At the time, the Braves and Red Sox each broadcast only their home games and shared announcing teams and flagship stations. Because MLB schedules were then arranged so that the two Boston clubs were never home at the same time, there were no schedule conflicts. As such, Britt was the voice of two pennant-winning clubs, the 1946 Red Sox and the 1948 Braves. During the latter year, only the Red Sox' defeat at the hands of the Cleveland Indians in the 1948 American League tie-breaker game on October 4 kept Britt from being the play-by-play voice of both league champions.

At the close of the 1950 season, the teams' co-operative radio arrangement ended and each decided to air a full schedule of 154 games, home and away. Britt chose to stay with the Braves, and the Red Sox were left to look for their own lead announcer.

As fate would have it, the Sox would hire the "second banana" for the New York Yankees — a Mel Allen protégé named Curt Gowdy — who would be the voice of the Red Sox for 15 years before moving on to NBC's Game of the Week and a place in the Baseball Hall of Fame as a Ford C. Frick Award winner. Meanwhile, the Braves' attendance fell disastrously in 1951 and 1952, and the club moved to Milwaukee in March 1953, in the middle of spring training.

==Cleveland Indians and national work==
Britt did not accompany the Braves to Wisconsin. Instead, he relocated to Cleveland and joined the TV announcing crew of the Indians in 1954, working through 1957 with Ken Coleman, a native of the Boston area (and Gowdy's eventual successor, in 1966, as voice of the Red Sox). The highlight of Britt's Cleveland tenure was the Indians' 1954 American League pennant with their league-record 111–43 season (one game better than the 110–44 1927 Yankees). But the Indians were upset in four straight games by the New York Giants in the ensuing 1954 World Series.

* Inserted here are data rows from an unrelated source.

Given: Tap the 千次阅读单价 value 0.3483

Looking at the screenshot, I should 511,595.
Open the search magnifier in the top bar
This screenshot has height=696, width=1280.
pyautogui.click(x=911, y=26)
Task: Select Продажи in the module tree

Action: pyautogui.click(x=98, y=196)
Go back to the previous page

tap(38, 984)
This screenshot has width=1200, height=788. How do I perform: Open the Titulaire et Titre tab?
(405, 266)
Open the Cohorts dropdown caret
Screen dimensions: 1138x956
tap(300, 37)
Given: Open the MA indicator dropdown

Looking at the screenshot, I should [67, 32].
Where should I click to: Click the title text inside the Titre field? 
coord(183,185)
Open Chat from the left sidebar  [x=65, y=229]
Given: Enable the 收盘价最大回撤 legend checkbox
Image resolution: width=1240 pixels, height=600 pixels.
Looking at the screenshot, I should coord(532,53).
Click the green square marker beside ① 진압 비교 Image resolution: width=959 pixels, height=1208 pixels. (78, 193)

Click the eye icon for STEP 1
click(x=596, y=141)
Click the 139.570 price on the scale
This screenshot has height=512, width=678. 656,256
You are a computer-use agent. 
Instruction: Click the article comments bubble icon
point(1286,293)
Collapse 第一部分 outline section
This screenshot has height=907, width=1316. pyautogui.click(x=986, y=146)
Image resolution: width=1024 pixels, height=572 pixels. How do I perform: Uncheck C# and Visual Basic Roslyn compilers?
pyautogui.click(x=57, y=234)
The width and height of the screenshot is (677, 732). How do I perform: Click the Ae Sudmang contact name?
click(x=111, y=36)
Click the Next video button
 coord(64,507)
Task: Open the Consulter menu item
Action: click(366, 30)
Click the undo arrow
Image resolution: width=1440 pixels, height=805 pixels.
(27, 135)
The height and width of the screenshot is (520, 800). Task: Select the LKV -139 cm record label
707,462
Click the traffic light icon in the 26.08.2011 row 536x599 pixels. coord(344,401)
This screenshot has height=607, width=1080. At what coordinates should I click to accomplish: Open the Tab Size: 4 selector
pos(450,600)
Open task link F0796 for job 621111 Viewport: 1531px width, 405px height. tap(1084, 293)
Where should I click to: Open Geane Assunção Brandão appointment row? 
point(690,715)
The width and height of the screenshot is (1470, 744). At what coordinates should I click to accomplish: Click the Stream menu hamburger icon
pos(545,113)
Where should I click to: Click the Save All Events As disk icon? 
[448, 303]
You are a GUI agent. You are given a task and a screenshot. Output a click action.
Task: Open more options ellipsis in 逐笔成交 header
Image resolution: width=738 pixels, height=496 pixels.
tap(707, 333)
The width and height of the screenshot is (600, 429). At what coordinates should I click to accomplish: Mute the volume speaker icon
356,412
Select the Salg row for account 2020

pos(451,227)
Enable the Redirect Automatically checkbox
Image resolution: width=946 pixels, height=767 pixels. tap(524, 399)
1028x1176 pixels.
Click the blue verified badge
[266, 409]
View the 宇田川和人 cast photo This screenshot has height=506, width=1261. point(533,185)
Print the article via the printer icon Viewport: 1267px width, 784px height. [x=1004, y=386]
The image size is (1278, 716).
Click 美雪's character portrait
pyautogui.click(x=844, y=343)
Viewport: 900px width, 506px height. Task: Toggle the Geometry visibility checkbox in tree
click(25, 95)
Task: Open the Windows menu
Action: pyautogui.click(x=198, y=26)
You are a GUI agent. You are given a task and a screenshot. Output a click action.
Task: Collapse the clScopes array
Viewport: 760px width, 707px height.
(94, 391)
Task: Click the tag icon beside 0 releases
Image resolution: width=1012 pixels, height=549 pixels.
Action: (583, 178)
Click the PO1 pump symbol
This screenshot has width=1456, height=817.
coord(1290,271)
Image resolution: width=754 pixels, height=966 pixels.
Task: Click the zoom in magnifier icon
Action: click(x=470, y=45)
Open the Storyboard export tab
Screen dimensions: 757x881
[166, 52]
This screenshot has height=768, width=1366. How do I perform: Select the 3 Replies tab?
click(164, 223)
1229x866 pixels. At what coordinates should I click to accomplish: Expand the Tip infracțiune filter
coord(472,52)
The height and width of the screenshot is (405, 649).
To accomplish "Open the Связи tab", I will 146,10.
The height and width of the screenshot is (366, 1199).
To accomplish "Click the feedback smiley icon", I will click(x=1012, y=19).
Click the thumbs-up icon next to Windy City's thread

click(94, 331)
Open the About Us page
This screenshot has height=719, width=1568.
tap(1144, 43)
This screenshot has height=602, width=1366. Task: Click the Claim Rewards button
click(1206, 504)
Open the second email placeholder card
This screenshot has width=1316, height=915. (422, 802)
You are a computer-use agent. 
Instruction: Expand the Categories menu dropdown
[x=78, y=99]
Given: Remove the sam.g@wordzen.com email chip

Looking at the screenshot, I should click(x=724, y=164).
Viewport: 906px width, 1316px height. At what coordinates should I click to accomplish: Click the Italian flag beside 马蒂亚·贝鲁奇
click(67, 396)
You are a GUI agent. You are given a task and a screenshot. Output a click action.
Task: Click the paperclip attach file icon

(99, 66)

Nationally, Britt participated in the Mutual network radio coverage of the World Series in 1948 and 1950, and worked on NBC's television coverage of the Series in 1949 and 1951. He also announced several baseball All-Star Games in the late 1940s and early '50s, as well as NFL games on the DuMont network and college football coverage (including the 1953 Sugar Bowl game) on ABC.

==Return to Boston==
Britt returned to Boston in the late 1950s as a newscaster and sportscaster for the city's ABC affiliate, then WHDH-TV, Channel 5. The station also was the flagship of the Red Sox' television network, but Britt never regained his former role announcing for the team. Instead, he initiated a popular candlepin bowling show he would host until 1966, and also hosted Dateline: Boston (a nonsports predecessor to many of the modern-day magazine-style television programs) and an ABC-TV network series of hourlong 18-hole matches between two golfers called All-Star Golf featuring the best of their time including Ben Hogan, Sammy Snead, Lloyd Mangrum and Billy Casper.

In retirement he eventually returned to his native California, where he died, aged 70, in Monterey.